>> Start Passage

DLA_STANDALONE error in forceToUseNvmIO

Hi, I‘m trying to generate a DLA loadable alone for Resnet18.I get this error when I set config.engine_capability = trt.EngineCapability.DLA_STANDALONE:

[TRT] [E] 2: [nvmRegionOptimizer.cpp::forceToUseNvmIO::175] Error Code 2: Internal Error (Assertion std::all_of(a->consumers.begin(), a->consumers.end(), (Node* n) { return isDLA(n->backend); }) failed. )

Version:
Xavier NX
Jetpack 5.0.4

It should be JetPack 5.0.2, right?

Yes,JetPack 5.0.2. I get it wrong

Dear @Jhappy,
Have you tried using trtexec to get DLA engine?

Yes, I sucess to get a DLA trt plan with trtexec.
I alse tried polygraphy tool :

  • success : polygraphy convert -v resnet18_cut_sim.onnx --int8 -o temp.engine --use-dla
  • failed : polygraphy convert -v resnet18_cut_sim.onnx --int8 -o temp.engine --use-dla --engine-capability DLA_STANDALONE

Dear @SivaRamaKrishnaNV .
Do you get any idea of this error log?

Hi

We don’t have --engine-capability DLA_STANDALONE configure for v8.4.1 polygraphy.
Have you used the configuration on other platforms before?

>> End Passage
>> Start Dataset

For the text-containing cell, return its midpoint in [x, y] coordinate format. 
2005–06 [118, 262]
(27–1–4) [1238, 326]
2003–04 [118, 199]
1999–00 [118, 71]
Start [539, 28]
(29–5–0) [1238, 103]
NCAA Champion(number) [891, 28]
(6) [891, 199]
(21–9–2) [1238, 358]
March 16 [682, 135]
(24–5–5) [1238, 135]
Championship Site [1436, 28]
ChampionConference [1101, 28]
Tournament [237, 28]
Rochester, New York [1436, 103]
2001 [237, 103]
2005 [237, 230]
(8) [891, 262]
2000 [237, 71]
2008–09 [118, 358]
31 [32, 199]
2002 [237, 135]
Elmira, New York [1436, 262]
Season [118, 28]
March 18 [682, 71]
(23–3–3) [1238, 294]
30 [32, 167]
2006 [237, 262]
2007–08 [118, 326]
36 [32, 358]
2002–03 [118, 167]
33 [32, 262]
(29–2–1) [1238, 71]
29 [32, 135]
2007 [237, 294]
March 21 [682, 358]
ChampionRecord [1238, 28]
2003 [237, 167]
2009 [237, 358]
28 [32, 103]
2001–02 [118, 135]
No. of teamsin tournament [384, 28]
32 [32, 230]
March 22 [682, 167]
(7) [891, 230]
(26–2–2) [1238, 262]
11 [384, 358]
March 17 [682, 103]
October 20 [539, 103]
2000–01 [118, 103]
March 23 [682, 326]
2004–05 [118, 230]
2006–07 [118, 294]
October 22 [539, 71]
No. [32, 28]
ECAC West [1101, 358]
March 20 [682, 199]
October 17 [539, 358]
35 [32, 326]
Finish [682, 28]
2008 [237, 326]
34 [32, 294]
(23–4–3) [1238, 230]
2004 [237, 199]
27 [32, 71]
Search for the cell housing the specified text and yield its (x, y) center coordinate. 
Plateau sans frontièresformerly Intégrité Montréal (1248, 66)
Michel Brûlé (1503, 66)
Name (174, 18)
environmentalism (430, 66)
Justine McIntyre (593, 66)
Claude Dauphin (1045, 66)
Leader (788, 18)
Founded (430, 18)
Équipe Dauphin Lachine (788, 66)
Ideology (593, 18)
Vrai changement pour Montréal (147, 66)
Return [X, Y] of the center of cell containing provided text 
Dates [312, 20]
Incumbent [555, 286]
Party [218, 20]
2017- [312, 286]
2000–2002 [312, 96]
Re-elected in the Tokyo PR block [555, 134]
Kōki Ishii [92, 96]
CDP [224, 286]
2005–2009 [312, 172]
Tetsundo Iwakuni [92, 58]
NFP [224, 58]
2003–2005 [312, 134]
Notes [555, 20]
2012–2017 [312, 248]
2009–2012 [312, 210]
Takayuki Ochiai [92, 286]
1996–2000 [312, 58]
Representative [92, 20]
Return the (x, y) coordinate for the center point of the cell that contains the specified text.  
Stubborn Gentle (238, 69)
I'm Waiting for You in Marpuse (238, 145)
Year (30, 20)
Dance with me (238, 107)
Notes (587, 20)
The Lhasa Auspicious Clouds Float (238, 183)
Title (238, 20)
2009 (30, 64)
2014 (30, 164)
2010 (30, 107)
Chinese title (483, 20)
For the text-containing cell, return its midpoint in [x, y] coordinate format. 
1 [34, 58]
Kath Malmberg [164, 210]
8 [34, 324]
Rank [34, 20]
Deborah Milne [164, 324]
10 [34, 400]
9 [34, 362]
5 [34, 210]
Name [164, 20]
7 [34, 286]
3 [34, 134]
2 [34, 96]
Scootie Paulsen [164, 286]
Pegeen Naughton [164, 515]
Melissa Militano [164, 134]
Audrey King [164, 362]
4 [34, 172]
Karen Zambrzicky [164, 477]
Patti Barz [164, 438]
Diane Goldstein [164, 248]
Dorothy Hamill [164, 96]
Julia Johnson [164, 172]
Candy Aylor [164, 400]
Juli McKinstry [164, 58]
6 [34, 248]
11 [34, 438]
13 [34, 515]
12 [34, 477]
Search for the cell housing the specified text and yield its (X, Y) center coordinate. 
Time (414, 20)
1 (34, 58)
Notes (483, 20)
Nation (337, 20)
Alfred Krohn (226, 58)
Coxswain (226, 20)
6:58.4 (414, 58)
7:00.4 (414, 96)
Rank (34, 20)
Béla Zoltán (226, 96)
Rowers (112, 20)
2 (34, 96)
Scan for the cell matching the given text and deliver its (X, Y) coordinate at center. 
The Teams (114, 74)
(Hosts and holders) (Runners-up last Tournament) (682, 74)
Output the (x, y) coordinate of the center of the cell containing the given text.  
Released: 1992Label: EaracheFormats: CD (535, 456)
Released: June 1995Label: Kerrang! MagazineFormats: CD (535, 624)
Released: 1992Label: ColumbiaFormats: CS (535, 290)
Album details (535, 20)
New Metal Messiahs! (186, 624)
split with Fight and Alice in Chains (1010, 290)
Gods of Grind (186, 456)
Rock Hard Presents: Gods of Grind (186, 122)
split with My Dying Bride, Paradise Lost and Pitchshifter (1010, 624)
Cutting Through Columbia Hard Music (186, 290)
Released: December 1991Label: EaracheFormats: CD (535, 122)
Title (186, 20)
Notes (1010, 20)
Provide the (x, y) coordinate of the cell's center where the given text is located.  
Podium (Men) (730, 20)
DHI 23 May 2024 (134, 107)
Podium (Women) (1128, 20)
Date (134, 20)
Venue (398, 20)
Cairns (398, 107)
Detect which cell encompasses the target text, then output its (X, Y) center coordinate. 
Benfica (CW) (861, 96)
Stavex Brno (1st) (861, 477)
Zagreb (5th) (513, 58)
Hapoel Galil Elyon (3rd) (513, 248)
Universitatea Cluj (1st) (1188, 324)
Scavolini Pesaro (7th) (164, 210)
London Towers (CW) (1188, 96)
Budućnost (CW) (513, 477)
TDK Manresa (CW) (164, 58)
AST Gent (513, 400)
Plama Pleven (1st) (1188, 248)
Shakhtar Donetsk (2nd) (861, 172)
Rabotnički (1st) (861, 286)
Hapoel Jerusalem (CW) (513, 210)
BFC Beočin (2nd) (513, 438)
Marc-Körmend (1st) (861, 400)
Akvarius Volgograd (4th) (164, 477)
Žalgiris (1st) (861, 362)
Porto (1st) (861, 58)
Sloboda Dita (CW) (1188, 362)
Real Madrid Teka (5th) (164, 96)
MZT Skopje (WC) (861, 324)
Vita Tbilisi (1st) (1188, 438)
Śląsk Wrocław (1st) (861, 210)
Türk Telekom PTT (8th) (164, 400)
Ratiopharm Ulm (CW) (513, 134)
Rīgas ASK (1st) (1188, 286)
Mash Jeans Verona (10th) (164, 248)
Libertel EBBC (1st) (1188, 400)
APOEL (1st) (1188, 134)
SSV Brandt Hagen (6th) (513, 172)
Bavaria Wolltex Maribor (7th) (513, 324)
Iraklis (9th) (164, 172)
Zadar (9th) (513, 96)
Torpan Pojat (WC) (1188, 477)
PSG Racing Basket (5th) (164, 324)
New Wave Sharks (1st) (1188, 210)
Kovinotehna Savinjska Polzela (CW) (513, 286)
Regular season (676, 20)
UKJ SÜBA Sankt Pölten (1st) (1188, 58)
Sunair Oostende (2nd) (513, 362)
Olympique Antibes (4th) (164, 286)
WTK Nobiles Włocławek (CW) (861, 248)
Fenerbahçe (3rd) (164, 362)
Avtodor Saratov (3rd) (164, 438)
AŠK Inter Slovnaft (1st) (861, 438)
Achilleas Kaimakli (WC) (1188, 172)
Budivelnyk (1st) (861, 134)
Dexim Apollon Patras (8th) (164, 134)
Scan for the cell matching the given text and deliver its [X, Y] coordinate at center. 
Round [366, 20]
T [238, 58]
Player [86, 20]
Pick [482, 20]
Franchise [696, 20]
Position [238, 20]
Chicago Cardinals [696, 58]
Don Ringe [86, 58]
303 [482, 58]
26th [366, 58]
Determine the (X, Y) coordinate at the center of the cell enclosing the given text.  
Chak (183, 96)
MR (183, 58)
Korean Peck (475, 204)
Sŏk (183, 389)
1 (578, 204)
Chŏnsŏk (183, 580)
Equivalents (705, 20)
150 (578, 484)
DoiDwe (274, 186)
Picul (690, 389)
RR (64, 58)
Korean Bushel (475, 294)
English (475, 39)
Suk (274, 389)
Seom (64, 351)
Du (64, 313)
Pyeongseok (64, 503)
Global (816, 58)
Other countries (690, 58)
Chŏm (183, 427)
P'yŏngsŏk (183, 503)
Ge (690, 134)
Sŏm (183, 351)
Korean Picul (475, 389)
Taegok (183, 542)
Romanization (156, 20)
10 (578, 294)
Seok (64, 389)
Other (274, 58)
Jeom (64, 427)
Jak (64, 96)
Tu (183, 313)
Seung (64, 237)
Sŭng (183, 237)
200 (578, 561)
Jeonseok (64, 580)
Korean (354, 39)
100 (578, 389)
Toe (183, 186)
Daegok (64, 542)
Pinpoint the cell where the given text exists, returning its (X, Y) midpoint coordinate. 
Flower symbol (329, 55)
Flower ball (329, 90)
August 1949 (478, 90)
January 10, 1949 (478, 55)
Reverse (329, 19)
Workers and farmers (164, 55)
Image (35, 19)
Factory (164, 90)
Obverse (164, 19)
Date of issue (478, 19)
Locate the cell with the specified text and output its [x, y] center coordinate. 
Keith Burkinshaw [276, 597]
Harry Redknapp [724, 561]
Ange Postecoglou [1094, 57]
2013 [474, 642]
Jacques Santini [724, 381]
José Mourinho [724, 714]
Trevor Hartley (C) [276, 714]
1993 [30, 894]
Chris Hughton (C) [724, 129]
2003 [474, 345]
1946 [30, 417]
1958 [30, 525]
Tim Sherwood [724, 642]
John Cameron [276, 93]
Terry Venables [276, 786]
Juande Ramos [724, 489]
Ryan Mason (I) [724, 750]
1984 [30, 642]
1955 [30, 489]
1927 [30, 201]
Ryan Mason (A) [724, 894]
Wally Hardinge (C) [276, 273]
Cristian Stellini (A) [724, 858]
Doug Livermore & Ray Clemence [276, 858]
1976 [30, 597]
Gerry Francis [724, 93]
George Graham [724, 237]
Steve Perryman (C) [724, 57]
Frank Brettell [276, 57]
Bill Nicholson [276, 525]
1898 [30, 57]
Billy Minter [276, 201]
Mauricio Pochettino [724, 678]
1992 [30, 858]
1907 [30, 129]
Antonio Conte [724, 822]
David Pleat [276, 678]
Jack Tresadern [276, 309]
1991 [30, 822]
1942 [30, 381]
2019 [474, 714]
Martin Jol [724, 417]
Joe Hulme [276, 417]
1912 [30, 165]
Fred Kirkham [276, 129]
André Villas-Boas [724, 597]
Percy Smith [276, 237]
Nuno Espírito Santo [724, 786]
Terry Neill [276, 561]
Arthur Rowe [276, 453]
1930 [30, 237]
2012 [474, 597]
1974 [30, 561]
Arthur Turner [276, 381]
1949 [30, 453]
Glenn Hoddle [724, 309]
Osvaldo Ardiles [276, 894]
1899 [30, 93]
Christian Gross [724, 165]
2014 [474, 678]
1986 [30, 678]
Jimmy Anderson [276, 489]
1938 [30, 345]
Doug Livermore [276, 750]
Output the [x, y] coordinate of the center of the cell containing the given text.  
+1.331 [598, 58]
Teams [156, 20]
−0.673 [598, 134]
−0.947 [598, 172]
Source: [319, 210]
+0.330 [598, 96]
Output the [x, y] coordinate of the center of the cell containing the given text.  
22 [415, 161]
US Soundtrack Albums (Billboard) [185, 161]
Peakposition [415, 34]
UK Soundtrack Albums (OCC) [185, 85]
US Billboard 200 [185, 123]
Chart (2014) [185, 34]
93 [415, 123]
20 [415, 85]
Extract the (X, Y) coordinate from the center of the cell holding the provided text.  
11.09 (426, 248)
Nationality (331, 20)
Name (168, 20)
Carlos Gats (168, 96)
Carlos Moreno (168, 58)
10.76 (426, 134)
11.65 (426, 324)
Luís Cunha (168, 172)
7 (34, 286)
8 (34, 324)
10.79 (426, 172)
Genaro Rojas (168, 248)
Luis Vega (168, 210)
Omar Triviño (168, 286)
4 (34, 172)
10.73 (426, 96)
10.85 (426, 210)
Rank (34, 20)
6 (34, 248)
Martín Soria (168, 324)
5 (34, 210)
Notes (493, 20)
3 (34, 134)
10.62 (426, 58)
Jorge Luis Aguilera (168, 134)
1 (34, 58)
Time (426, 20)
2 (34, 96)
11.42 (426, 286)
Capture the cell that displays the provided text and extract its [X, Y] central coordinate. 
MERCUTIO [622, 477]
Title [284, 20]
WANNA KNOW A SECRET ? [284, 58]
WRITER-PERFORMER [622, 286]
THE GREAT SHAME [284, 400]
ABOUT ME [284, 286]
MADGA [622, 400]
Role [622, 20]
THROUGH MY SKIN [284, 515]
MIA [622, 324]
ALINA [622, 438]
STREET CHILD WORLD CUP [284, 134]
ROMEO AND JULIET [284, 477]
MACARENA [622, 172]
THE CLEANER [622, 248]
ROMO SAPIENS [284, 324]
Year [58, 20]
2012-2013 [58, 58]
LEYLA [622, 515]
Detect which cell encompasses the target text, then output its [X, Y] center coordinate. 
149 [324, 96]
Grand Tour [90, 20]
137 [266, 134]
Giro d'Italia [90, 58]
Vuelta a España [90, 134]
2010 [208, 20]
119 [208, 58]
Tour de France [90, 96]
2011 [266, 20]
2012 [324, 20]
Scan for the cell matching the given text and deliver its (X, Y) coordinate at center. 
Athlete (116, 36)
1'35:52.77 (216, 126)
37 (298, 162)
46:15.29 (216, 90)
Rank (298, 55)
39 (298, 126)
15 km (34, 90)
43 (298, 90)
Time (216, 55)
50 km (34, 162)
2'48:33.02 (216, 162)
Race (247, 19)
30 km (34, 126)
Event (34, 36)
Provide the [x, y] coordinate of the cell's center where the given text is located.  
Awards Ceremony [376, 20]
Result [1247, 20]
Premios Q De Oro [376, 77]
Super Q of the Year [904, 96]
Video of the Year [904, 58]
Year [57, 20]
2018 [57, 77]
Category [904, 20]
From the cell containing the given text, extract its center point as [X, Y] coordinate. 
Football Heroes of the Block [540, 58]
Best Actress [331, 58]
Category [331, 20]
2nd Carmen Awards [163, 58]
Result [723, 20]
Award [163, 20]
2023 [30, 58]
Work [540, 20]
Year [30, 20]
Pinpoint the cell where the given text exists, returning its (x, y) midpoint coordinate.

>> End Dataset

Directives
(A) Reproduce the passage of the forum thread that begins at the words "I alse tried" and ends after "this error log?".
(B) Recast the records as a JSON list of strings, one per line and skipping blank lines, starting at the first line of the records and stopping after the line that has "Championship Site [1436, 28]".
The records have nothing to do with the forum thread.

Answer set
(A)
I alse tried polygraphy tool :

  • success : polygraphy convert -v resnet18_cut_sim.onnx --int8 -o temp.engine --use-dla
  • failed : polygraphy convert -v resnet18_cut_sim.onnx --int8 -o temp.engine --use-dla --engine-capability DLA_STANDALONE

Dear @SivaRamaKrishnaNV .
Do you get any idea of this error log?

(B)
[
  "For the text-containing cell, return its midpoint in [x, y] coordinate format. ",
  "2005–06 [118, 262]",
  "(27–1–4) [1238, 326]",
  "2003–04 [118, 199]",
  "1999–00 [118, 71]",
  "Start [539, 28]",
  "(29–5–0) [1238, 103]",
  "NCAA Champion(number) [891, 28]",
  "(6) [891, 199]",
  "(21–9–2) [1238, 358]",
  "March 16 [682, 135]",
  "(24–5–5) [1238, 135]",
  "Championship Site [1436, 28]"
]